Given its popularity as a tourist destination, it's something of a surprise to find out Kangaroo Island has a permanent population of just 5000. A single paved highway loops around the island, from the bucolic landscape of rolling farmland that surrounds Penneshaw to the wild and rugged national parks at the remote western end. Goannas are more common than cars on the dirt roads that criss-cross the island, and this isolation has created a self-sufficient culture among the locals. Now, a network of excellent dining options is springing up to take advantage of the fresh produce and unspoilt natural environments that define the island.


Enchanted Fig Tree
From the outside there's not much to differentiate this 150-year-old fig tree from the surrounding foliage, but between December and April it hides one of South Australia’s most unusual dining experiences. Light beams stream through a roof of fig leaves onto tables shielded from each other by the rich canopy. A tasting menu utilises fresh local ingredients and changes regularly to incorporate seasonal produce, accompanied by local wines and a special release gin from Kangaroo Island Spirits.

5997 North Coast Road, Middle River
(08) 8559 2236

Cactus Kangaroo Island
This recently opened cafe fills a much-needed slot on the island by offering breakfast and casual lunch fare. Co-owners Louis Lark and Yen Aun Leow met while working at the Southern Ocean Lodge and still work with many of the same suppliers for their small but eclectic menu. Quentin Chester's stunning photos of the island grace the walls inside the renovated home, while a shady deck out front is the perfect spot to relax with a coffee or fresh juice.

59 Dauncey Street, Kingscote
0419 400 107

Kangaroo Island Fresh Seafoods
Look past the unlikely location in a Caltex service station and you'll find some of the freshest seafood around. Tina Kleeven buys the catch direct from local fisherman and supplies most of the fine-dining establishments on the island. She also runs a busy fish and chip shop where the selection usually includes mulloway, flake, whiting and tommy ruff, or you can bring your own catch in to be filleted and cooked.

26 Telegraph Road, Kingscote
(08) 8553 0177


Kangaroo Island Spirits
Jon and Sarah Lark kickstarted the craft gin boom when they launched K.I. Spirits more than a decade ago, and they're still at the top of their game – their Old Tom was awarded best gin at the Australian Distilled Spirits Awards in 2016. As well as tastings of gins, vodkas and liqueurs, the distillery door offers coffee and several cocktails. There's no food, but allow time to wander round the herb garden that supplies some of the botanicals used in their products.

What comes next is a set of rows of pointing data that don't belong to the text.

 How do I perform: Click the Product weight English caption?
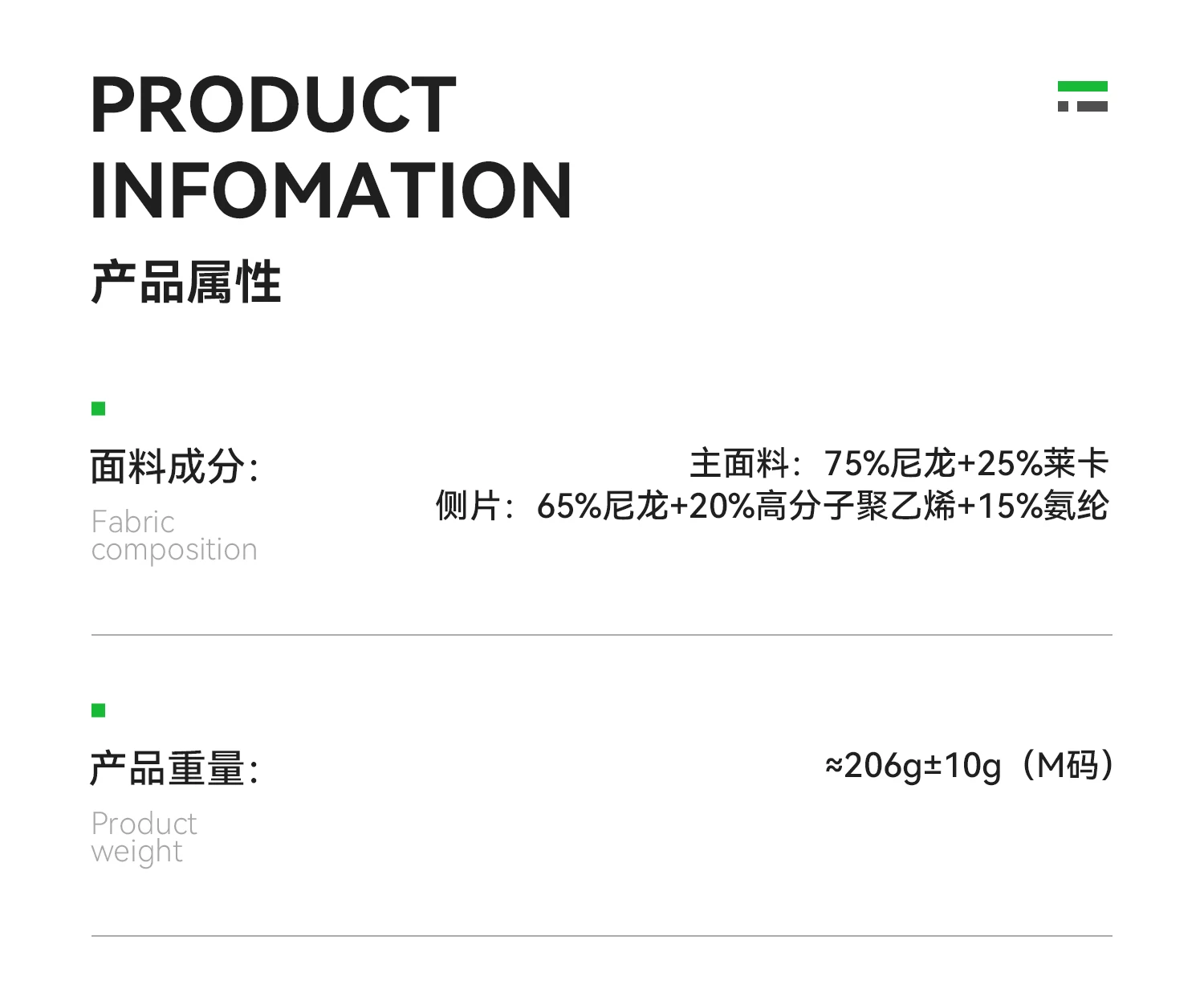point(144,837)
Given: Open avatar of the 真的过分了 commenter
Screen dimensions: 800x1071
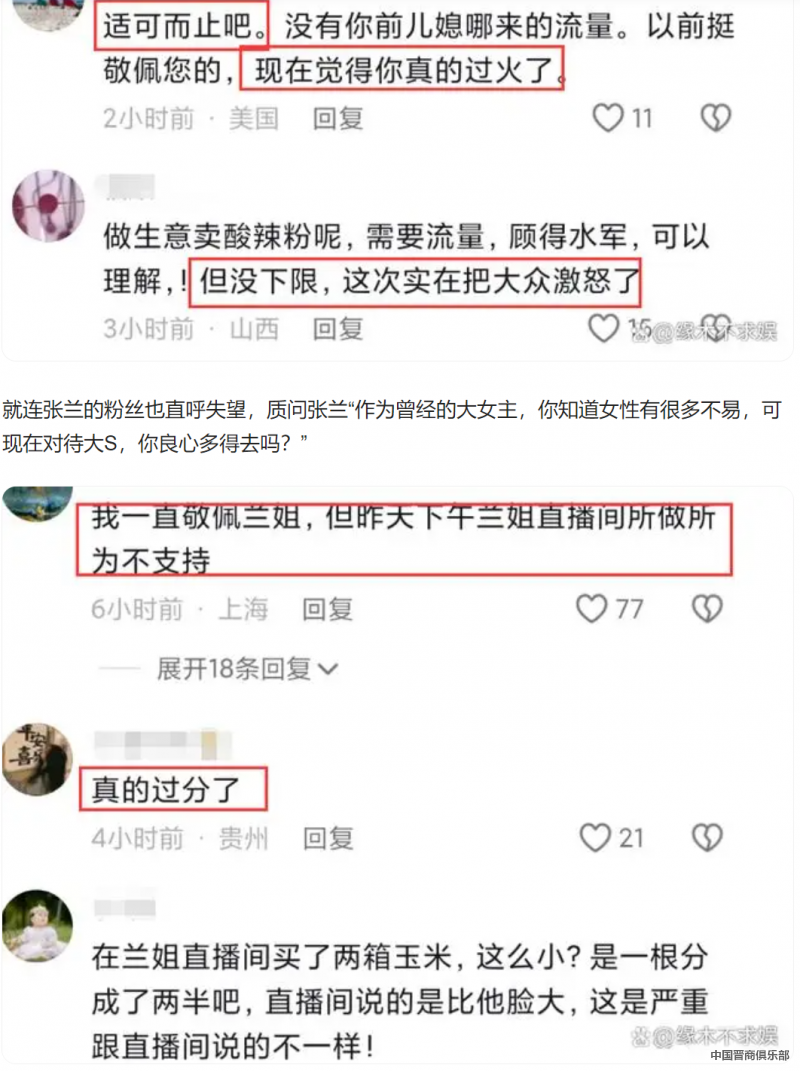Looking at the screenshot, I should (38, 759).
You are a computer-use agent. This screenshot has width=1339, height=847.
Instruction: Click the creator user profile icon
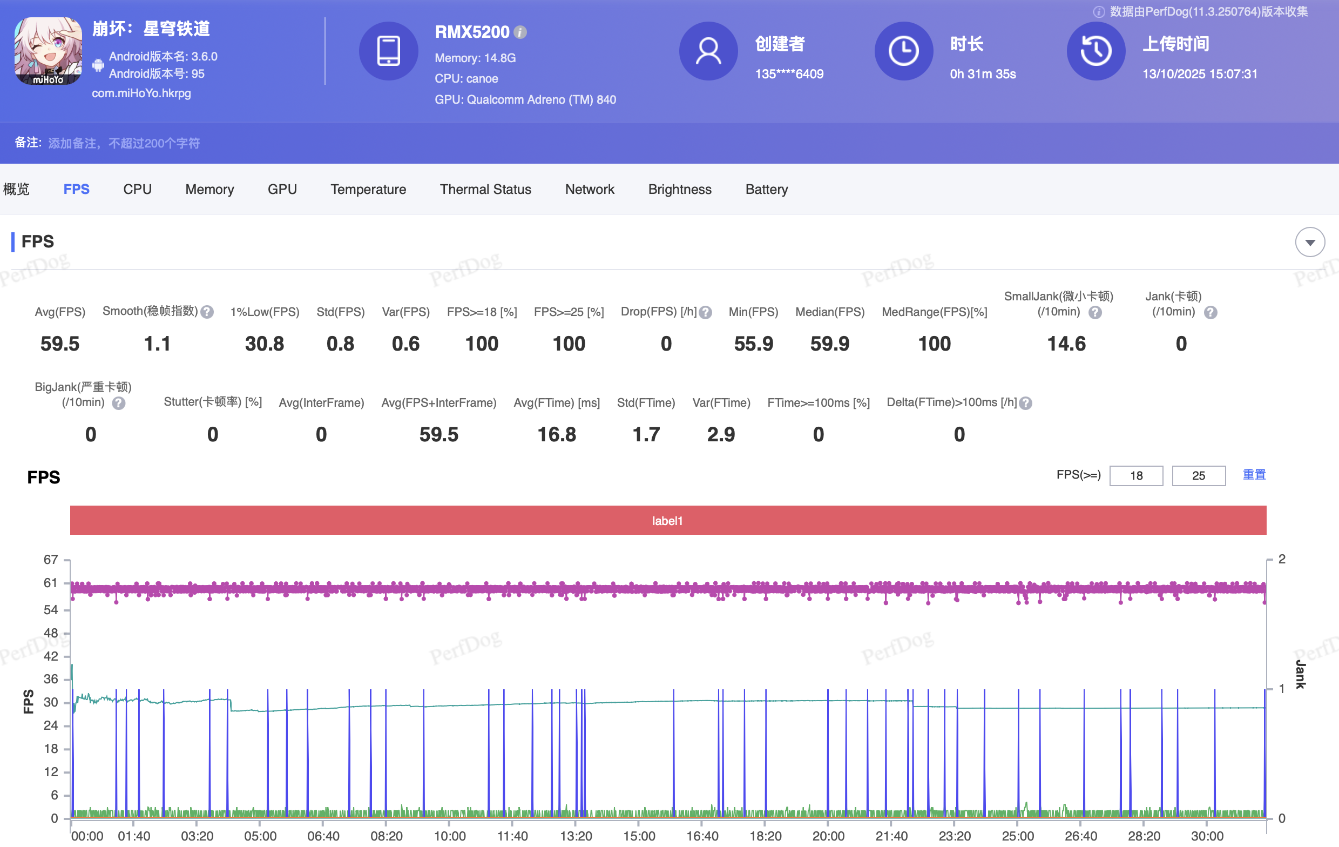tap(708, 51)
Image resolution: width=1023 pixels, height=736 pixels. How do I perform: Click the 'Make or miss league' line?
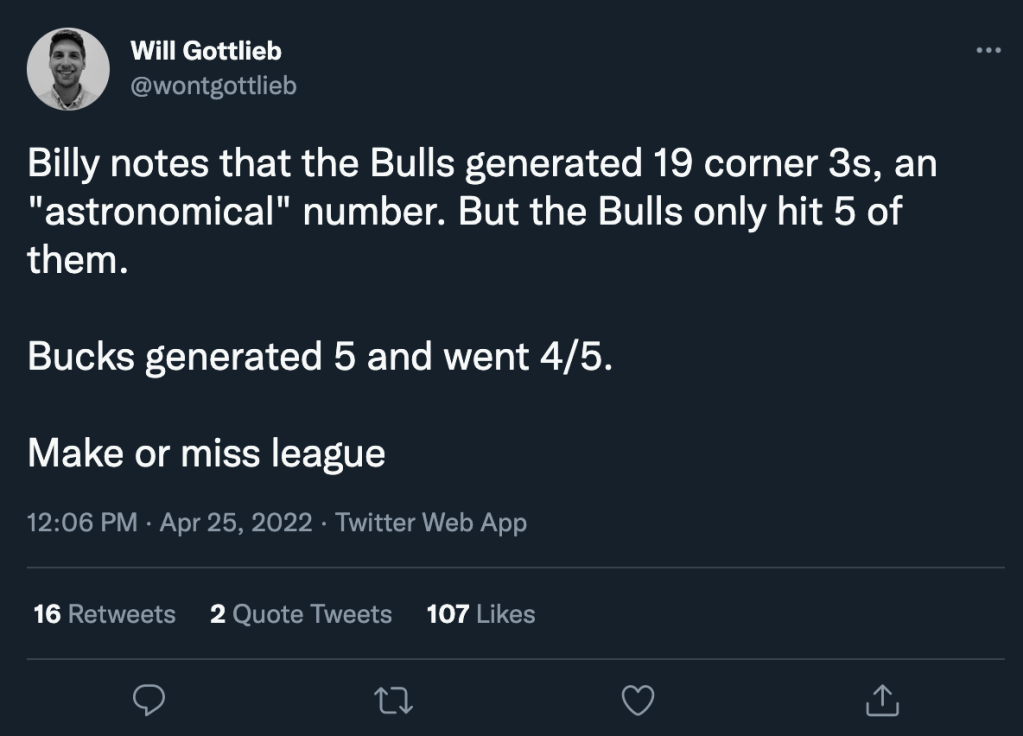point(206,453)
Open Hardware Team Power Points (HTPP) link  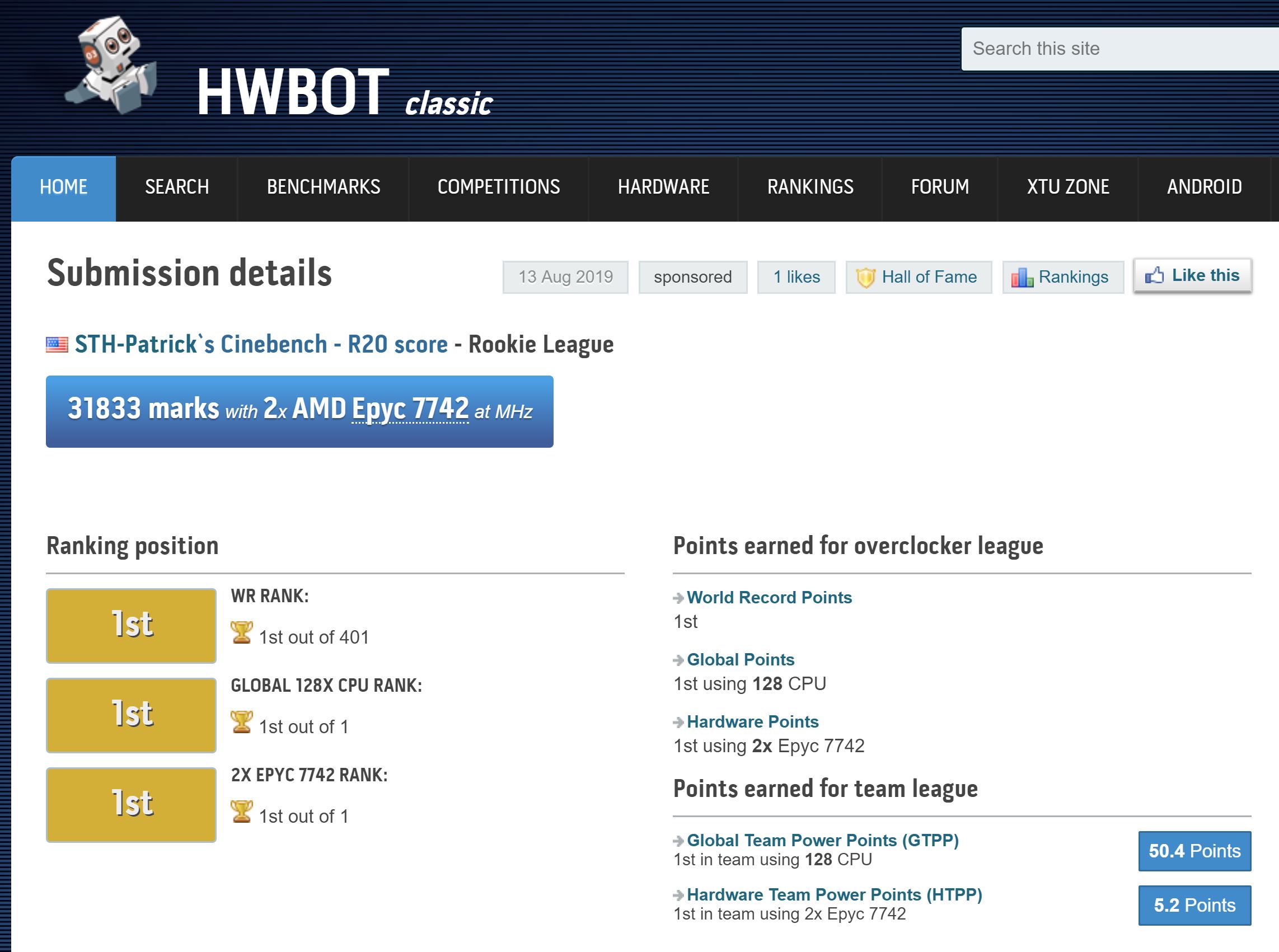834,894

856 Playford Highway, Cygnet River
(08) 8553 9211

Kangaroo Island Brewery
Turn onto North Coast Road a few kilometres out of Kingscote and you'll find this off-grid brewery housed in a shed made from salvaged materials from across the island. The focus is on easy drinking beers but the 10 brews include an IPA that uses local sticky hop bush and a stout made with charred local sheoak.

61 North Coast Road, Kingscote
0409 264 817


Kangaroo Island Outdoor Action
In the shadow of the giant sand dunes of Little Sahara, Brenton Davis offers bike tours that loop through the surrounding bushland. The ex-adventure camp is criss-crossed with trails that are easily negotiated with fat tire bikes, and electric bikes make the task even easier. Koala sightings are all but guaranteed in the eucalypt forest and native edibles like samphire and muntries make for a perfect snack.

Jetty Road, Vivonne Bay
(08) 8559 4296

Kangaroo Island Wilderness Trail
The Western third of Kangaroo Island is a national park rich in wildlife, and the best way to ensure an up-close encounter is on foot. The 61-kilometre Wilderness Trail traverses a range of ecosystems across five days; modern, well-designed shelters and campgrounds help to ensure that it's a comfortable experience.

(08) 8553 4410


Cape du Coeudic Lighthouse Keeper's Cottages
With thick limestone walls, polished pine floors and multiple bedrooms, these restored heritage accommodations are hardly cottages. Located at the island’s remote southwest corner, there’s no wi-fi or mobile reception. Instead, Admiral’s Arch is within walking distance and Remarkable Rocks is a few minutes drive away. Just remember to bring plenty of supplies, as the nearest shops are a lot further away.

Cape du Couedic Road, Flinders Chase
(08) 8553 4410

Lifetime Private Retreats
Near the Enchanted Fig Tree on the less-visited north coast, these holiday houses are spread out in the hills overlooking Snelling Beach. The five properties vary in size, from a rammed-earth retreat for two to a clifftop villa with an outdoor spa.

Snelling Beach, North Coast Road, Middle River
(08) 8559 2248

Southern Ocean Lodge
The island's most opulent accommodation option, this luxury hotel is regularly ranked among the best in the world. Surrounded by native scrub in a stunning clifftop location, the cantilevered suites have floor to ceiling windows to maximise the views over waves that roll in uninterrupted from Antarctica. The rates include all food, drinks and activities, but you’ll still need to save up for this one.